Hi, I just ran perf bench test for a few days on a machine to get an
stable average for latest rebased patch.
And found it is indeed faster when the cgroup hierarchy is not too deep:

With rootcg:
55718.9 op/s (unpatched) compared to 55862.2 (patched)
With 5 levels:
49975.5 op/s (unpatched) compared to 50778.5 op/s (patched)

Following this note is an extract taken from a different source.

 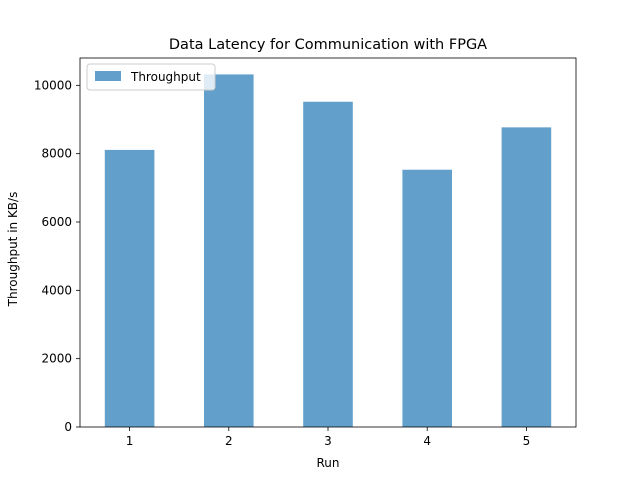 I want to click on y-tick-label-2000: 2000, so click(x=56, y=359).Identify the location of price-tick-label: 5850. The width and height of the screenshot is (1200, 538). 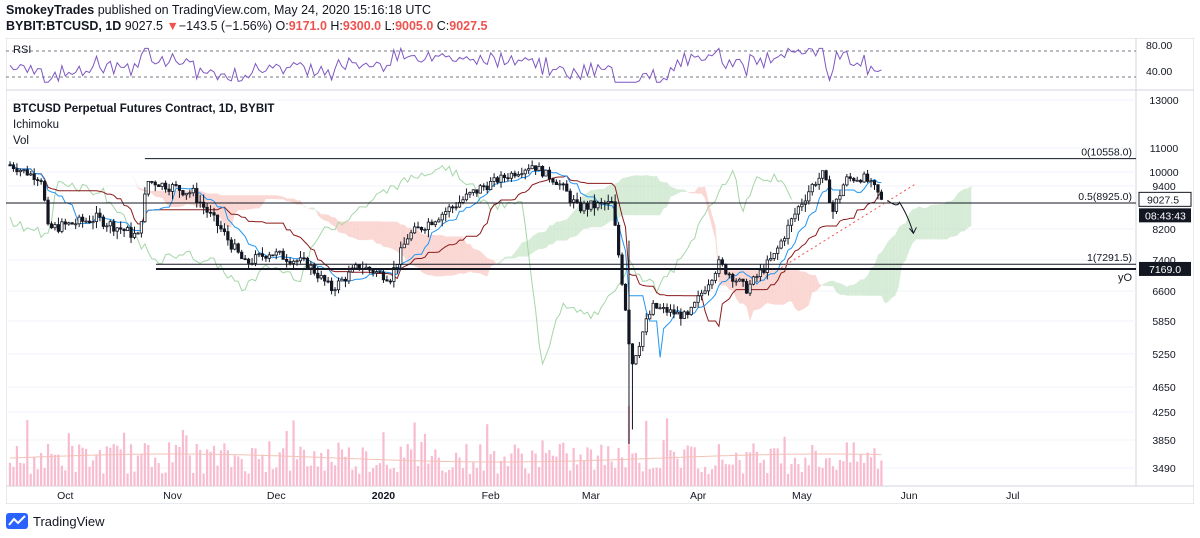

Previous tests are a bit biased since I only run the test for 100 * 3
times, or maybe it is sensitive to some random kernel structure
changes.

But I ignored one important thing in my previous test, that the
performance actually drops heavily with deeper levers of cgroups:
With 8 levels:
48902.4 op/s (unpatched) compared to 47476.6 op/s (patched)
With 50 levels of cgroup:
25605.7375 op/s (unpatched) compared to 20417.275 op/s (patched)

That's a terrible regression :( , guess when there are too many cgroup
structures, CPU cache can't hold them, and since the *parent shares
same cacheline with rest of psi_group struct (like the bool enblaed,
which are access every time), so unpatched will be faster.

Sorry for missing such a critical point in v1, let's drop this series
until there is a better way to optimize it.